Ketone bodies and islet function: 86Rb handling and metabolic data.

The metabolism of ketone bodies was investigated in rat pancreatic islets incubated in the absence or presence of D-glucose. The generation of 14CO2 from 3-14C-labeled ketone bodies, the interconversion of D-(-)-beta-hydroxybutyrate and acetoacetate (AcAc), the reciprocal effects of ketone bodies and D-glucose on their respective catabolism, and the influence of these exogenous nutrients on the output of 14CO2 from islets preincubated with either L-[U-14C]glutamine or [U-14C]palmitate provided an estimation of the nutrient-induced changes in O2 uptake that was in fair agreement with the observed modifications of islet respiration.

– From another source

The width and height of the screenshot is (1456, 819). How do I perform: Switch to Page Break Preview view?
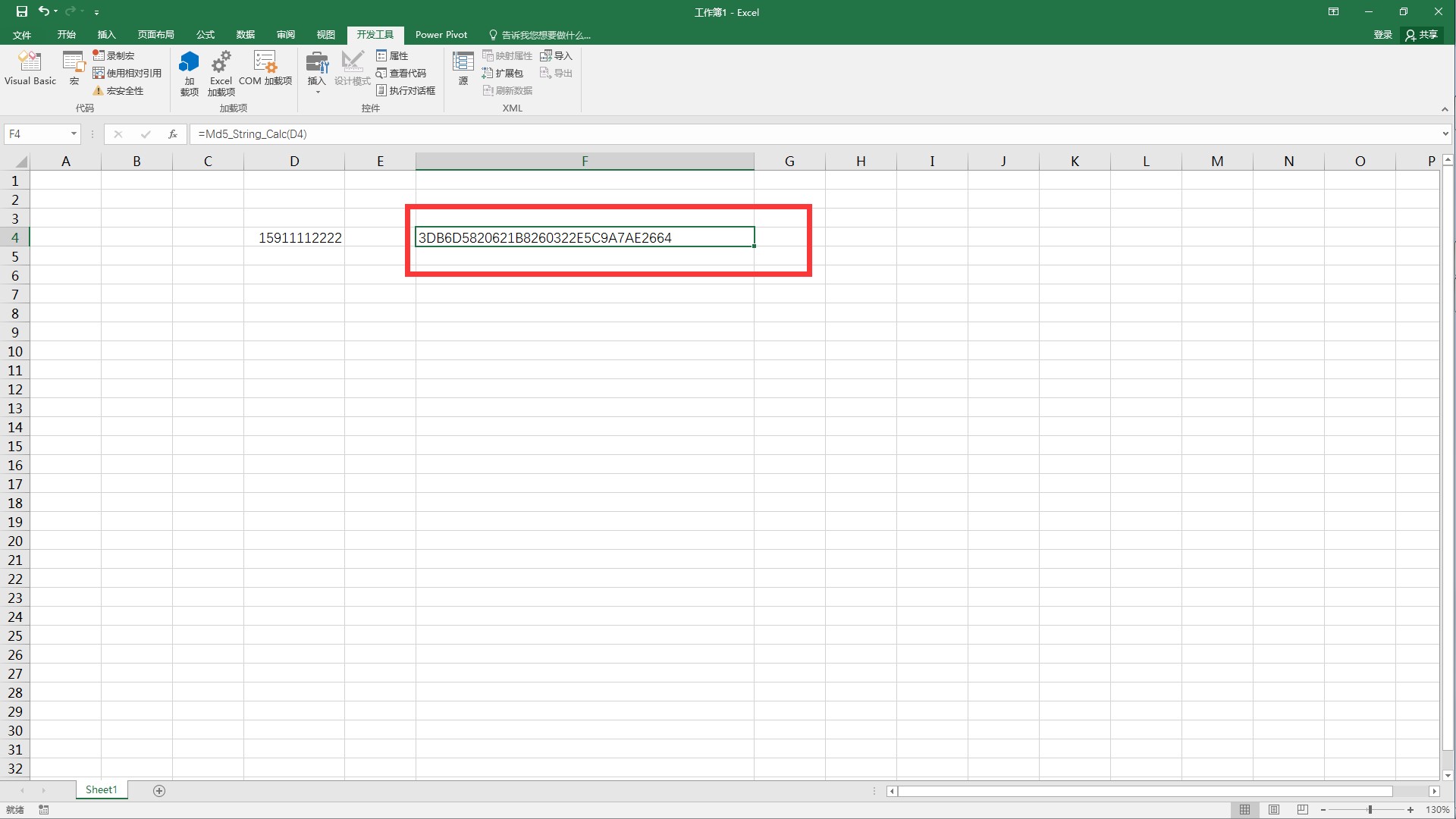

There was a close correlation between such changes and the corresponding values for insulin output. Because the stimulation of insulin release by ketone bodies also coincided with a decrease in 86Rb outflow from prelabeled islets, these findings suggest that the insulinotropic action of ketone bodies is causally linked to their catabolism through an increase in ATP generation rate and a subsequent decrease in K+ conductance. A complementary participation of changes in mitochondrial redox state to stimulus-secretion coupling is considered, however, in the light of comparisons between the effects of D-(-)-beta-hydroxybutyrate and AcAc, respectively, on mitochondrial NADH generation, 45Ca net uptake, and D-[6-14C]glucose oxidation.